»»
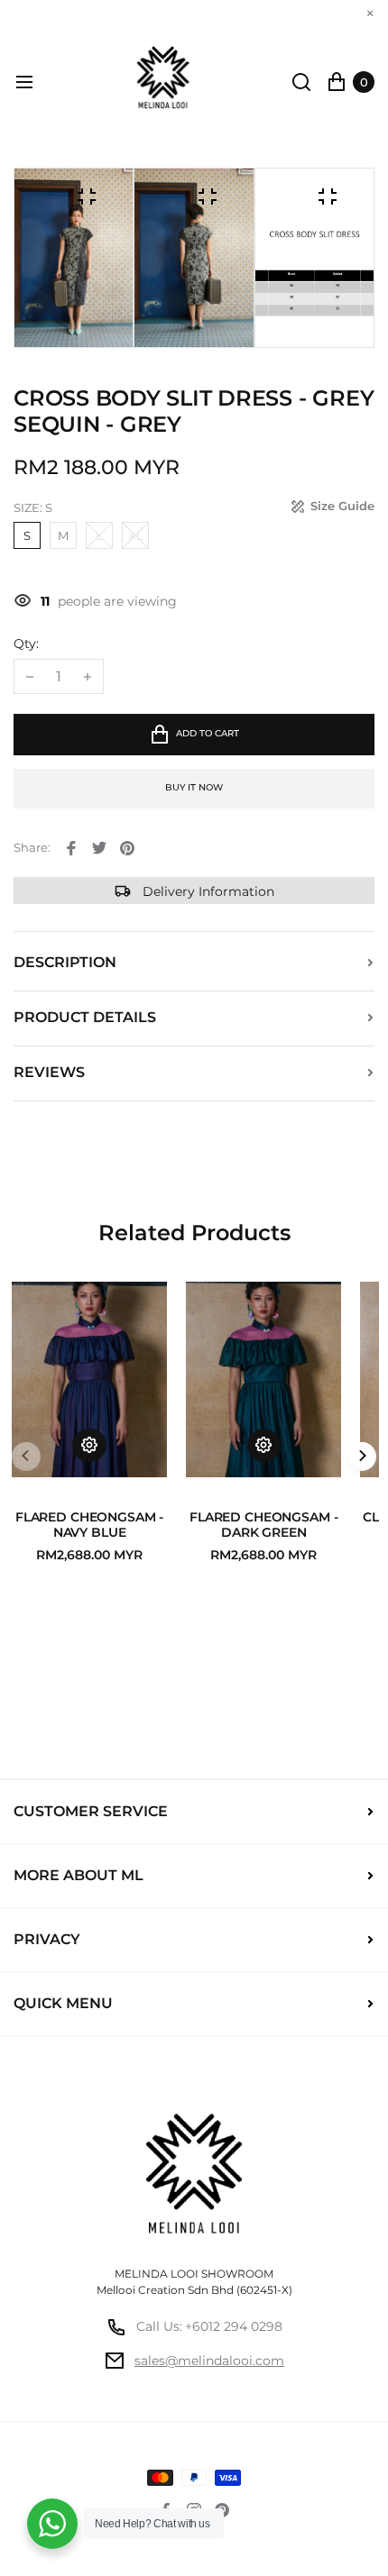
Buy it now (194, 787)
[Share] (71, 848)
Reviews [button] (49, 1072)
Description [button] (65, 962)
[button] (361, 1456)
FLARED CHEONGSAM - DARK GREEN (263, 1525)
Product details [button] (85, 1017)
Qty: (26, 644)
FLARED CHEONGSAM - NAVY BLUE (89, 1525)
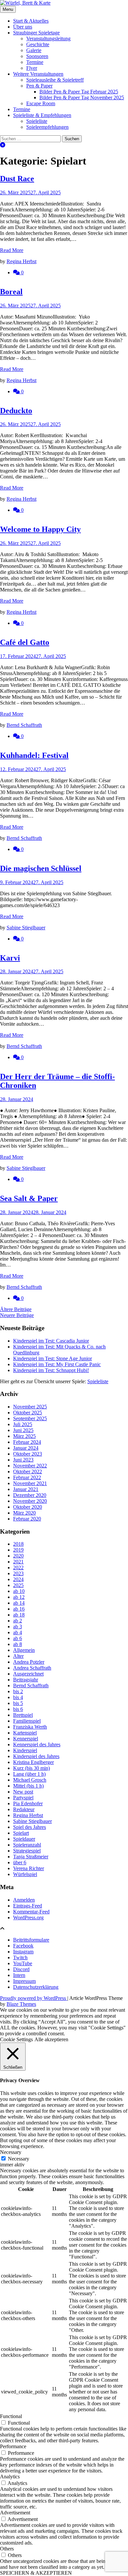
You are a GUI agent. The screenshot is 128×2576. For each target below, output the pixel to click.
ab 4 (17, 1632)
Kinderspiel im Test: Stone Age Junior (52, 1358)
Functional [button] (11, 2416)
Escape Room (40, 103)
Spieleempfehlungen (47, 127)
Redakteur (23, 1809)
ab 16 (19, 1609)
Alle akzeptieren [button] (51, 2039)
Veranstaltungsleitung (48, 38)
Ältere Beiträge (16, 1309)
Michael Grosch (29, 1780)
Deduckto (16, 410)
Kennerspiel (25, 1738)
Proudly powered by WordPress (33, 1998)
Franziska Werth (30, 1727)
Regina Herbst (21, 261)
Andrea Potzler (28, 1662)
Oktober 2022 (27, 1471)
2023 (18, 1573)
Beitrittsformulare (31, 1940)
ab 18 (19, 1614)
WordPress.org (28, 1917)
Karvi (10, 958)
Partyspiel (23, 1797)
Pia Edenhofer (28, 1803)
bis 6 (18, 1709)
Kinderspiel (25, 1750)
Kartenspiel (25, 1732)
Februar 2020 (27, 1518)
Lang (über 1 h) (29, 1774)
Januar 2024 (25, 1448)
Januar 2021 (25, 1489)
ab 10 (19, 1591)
««
»»
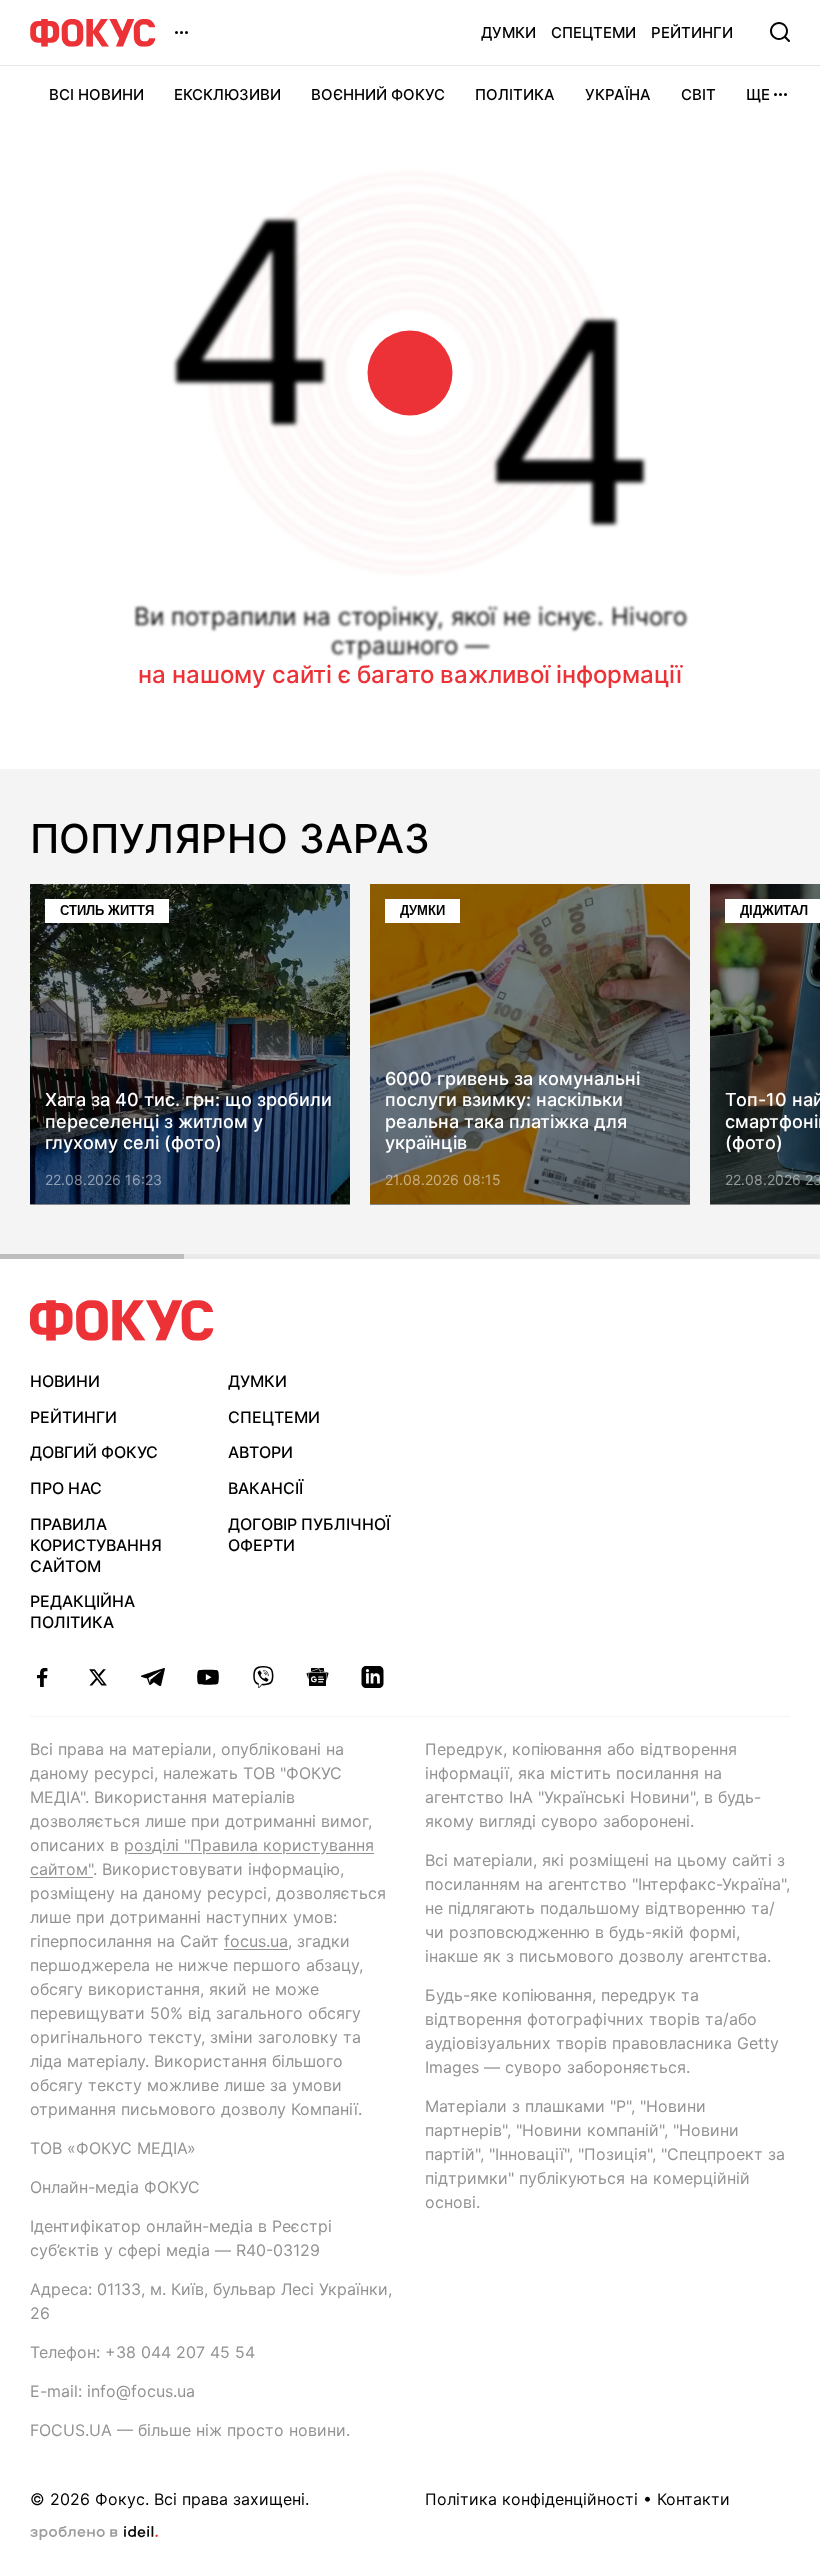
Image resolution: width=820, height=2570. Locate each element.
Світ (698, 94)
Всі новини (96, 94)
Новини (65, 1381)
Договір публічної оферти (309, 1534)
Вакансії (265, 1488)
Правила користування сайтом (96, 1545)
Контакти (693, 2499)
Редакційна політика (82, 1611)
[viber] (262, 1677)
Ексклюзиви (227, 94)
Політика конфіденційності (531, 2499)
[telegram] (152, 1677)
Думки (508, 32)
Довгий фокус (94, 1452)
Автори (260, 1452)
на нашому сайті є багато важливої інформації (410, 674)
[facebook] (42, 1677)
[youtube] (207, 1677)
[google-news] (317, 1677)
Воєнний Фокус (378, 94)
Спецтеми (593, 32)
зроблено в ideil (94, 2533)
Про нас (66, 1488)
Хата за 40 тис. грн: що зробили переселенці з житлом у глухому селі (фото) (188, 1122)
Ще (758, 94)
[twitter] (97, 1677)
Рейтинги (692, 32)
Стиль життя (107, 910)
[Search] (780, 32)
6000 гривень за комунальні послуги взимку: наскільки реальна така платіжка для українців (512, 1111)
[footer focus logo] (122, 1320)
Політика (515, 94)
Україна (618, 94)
««
EXERCISE PROMPT
The answer is those lines of the material above that run from the one containing "Buy it now (194, 787)" up to and including the one containing "Franziska Werth (30, 1727)", restated exactly and without images.

RESPONSE
Buy it now (194, 787)
[Share] (71, 848)
Reviews [button] (49, 1072)
Description [button] (65, 962)
[button] (361, 1456)
FLARED CHEONGSAM - DARK GREEN (263, 1525)
Product details [button] (85, 1017)
Qty: (26, 644)
FLARED CHEONGSAM - NAVY BLUE (89, 1525)
You are a GUI agent. The screenshot is 128×2576. For each target below, output the pixel to click.
ab 4 (17, 1632)
Kinderspiel im Test: Stone Age Junior (52, 1358)
Functional [button] (11, 2416)
Escape Room (40, 103)
Spieleempfehlungen (47, 127)
Redakteur (23, 1809)
ab 16 (19, 1609)
Alle akzeptieren [button] (51, 2039)
Veranstaltungsleitung (48, 38)
Ältere Beiträge (16, 1309)
Michael Grosch (29, 1780)
Deduckto (16, 410)
Kennerspiel (25, 1738)
Proudly powered by WordPress (33, 1998)
Franziska Werth (30, 1727)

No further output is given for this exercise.